Material for this task ->

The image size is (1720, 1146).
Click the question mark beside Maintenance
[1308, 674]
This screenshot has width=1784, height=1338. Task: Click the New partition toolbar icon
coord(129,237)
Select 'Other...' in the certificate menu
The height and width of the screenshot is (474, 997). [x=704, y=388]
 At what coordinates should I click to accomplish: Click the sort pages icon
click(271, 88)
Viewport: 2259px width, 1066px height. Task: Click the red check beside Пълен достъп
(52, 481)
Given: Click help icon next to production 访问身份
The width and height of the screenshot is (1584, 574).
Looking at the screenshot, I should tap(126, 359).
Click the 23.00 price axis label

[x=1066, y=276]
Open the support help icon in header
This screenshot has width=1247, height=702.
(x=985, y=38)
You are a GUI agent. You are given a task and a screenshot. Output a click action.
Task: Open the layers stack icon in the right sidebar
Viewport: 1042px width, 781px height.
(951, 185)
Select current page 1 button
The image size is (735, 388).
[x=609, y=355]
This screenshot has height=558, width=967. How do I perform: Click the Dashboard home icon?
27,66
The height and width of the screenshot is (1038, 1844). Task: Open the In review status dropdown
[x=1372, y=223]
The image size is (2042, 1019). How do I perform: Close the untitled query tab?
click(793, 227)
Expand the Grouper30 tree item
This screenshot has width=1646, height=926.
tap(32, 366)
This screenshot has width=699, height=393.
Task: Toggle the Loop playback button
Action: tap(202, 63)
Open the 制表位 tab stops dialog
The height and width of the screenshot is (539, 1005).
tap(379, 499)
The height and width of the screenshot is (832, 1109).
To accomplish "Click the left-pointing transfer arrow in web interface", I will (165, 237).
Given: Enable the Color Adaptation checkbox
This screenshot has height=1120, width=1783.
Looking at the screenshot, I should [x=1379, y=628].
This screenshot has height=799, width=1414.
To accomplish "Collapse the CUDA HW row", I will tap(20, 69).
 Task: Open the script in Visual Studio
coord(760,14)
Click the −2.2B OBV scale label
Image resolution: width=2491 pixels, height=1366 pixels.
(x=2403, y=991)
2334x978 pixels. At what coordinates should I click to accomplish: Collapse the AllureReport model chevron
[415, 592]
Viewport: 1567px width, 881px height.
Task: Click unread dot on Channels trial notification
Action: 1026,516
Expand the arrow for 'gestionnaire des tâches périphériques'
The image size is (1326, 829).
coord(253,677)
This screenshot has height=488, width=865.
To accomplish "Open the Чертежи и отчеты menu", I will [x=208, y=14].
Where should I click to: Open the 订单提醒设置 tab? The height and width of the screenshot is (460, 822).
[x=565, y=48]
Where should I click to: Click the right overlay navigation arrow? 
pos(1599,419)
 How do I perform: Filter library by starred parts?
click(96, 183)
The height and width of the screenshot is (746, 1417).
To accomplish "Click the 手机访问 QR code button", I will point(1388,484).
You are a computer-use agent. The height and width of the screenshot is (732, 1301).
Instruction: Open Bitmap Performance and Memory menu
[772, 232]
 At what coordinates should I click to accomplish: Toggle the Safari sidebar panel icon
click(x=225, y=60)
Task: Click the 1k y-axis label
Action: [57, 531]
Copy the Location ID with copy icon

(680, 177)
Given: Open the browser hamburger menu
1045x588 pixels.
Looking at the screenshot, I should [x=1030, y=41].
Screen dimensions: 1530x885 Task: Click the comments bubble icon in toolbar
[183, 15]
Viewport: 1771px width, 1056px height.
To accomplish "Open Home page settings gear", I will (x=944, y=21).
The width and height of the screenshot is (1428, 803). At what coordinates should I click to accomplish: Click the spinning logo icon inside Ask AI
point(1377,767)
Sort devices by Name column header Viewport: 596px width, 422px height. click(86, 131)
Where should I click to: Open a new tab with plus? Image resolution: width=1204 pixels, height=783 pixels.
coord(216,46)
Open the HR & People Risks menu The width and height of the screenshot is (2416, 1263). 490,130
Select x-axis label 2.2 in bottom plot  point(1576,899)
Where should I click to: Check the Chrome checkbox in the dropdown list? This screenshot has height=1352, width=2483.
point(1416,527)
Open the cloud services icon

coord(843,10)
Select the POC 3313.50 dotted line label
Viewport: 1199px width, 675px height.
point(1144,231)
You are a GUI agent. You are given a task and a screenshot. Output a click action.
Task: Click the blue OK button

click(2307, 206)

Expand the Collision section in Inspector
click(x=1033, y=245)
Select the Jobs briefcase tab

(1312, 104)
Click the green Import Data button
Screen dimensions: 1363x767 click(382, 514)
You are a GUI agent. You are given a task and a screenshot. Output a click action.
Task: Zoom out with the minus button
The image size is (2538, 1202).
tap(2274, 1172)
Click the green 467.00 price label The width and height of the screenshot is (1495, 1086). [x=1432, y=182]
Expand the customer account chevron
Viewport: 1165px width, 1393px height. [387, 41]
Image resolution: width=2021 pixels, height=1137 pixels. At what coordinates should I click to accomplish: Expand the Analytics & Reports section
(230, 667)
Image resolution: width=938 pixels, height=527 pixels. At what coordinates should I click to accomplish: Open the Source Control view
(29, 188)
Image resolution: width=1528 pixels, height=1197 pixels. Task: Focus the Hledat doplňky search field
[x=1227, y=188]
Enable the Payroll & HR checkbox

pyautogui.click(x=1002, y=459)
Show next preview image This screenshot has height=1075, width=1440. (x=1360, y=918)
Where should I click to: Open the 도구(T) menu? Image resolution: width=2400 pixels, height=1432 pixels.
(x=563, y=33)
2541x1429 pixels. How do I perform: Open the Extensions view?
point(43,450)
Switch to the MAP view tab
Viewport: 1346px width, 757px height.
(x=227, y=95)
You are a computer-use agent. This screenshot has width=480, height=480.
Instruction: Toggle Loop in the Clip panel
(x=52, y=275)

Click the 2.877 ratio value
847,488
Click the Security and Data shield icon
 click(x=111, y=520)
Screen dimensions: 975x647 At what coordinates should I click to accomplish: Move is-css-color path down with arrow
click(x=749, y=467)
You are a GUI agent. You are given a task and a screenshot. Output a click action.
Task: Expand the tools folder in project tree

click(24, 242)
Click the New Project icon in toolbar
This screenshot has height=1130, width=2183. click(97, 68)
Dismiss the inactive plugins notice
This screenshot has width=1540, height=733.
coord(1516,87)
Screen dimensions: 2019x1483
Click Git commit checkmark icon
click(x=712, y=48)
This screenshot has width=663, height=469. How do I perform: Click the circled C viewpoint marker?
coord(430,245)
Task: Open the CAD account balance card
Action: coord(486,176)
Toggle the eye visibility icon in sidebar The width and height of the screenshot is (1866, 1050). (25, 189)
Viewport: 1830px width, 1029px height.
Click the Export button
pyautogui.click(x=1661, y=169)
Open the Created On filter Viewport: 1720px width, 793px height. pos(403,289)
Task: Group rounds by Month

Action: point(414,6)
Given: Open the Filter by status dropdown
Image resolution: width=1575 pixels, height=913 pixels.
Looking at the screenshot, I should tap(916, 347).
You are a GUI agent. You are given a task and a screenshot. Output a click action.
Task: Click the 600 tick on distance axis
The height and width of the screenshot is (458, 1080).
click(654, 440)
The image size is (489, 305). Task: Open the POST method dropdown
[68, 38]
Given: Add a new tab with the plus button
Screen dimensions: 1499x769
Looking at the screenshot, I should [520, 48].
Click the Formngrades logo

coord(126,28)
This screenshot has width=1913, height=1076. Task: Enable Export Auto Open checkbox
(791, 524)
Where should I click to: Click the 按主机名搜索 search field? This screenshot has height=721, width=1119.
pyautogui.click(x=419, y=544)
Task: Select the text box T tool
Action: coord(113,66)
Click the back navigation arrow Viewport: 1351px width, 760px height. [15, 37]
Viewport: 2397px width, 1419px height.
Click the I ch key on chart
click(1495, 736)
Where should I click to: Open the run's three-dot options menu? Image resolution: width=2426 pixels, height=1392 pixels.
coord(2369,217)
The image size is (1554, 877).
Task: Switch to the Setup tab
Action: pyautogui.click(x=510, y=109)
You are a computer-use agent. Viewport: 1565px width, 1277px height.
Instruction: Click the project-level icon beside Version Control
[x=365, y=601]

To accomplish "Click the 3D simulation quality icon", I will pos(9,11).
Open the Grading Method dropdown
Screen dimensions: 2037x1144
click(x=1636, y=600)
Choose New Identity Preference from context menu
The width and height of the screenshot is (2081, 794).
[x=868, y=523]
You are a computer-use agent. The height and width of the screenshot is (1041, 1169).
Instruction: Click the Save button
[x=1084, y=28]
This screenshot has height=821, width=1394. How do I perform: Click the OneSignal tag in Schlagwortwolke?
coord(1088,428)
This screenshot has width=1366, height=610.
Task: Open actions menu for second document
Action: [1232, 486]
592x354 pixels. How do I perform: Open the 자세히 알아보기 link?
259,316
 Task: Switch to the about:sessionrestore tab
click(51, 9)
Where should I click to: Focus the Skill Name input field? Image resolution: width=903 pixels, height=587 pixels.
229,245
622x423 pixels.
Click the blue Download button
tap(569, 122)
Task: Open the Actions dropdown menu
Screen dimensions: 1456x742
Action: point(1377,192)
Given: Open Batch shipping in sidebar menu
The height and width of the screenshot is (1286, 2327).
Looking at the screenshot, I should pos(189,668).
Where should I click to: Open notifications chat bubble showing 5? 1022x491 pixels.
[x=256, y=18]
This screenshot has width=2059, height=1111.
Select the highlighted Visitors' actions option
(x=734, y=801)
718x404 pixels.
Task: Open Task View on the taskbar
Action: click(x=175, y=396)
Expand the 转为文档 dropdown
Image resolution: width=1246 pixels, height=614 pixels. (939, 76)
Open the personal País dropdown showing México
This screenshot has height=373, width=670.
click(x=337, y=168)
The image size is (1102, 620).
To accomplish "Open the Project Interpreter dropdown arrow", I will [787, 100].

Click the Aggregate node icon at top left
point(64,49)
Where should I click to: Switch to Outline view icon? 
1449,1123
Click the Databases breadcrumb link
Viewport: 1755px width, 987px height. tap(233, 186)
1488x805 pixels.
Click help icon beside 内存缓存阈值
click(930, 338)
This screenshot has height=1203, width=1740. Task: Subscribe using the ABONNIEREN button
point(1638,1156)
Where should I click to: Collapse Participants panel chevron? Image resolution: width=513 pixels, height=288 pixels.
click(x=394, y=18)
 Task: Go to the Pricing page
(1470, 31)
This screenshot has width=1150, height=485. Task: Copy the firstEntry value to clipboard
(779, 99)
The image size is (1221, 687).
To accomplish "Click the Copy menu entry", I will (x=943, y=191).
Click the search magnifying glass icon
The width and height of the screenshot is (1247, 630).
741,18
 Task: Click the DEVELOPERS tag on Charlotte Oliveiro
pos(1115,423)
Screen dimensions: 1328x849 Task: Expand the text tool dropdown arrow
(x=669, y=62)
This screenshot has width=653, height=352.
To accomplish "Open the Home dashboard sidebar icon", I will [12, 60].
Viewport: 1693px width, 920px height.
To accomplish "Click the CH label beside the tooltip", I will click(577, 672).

Task details -> If a line in the entries holds the string "next", it belongs in the tally; state the tally alone.

Final answer -> 2